### Your task
In the entries below, spot each line with the word "tree" and copy it.

==== The data ====

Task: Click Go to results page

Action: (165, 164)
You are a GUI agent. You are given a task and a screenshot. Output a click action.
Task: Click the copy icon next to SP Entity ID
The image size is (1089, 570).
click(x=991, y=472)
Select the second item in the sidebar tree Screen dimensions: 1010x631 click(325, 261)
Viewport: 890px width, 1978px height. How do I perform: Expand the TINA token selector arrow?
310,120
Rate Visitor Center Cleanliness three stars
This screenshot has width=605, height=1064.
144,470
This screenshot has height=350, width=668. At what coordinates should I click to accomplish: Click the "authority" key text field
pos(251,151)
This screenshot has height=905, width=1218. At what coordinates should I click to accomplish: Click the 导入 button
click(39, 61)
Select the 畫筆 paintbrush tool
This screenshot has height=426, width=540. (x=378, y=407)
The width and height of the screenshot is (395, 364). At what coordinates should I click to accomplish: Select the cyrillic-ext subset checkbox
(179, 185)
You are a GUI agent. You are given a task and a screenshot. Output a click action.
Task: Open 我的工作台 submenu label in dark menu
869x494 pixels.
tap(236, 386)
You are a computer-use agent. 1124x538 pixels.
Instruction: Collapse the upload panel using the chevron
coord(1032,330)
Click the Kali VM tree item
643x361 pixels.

====

### Reply to the task
Select the second item in the sidebar tree Screen dimensions: 1010x631 click(325, 261)
Click the Kali VM tree item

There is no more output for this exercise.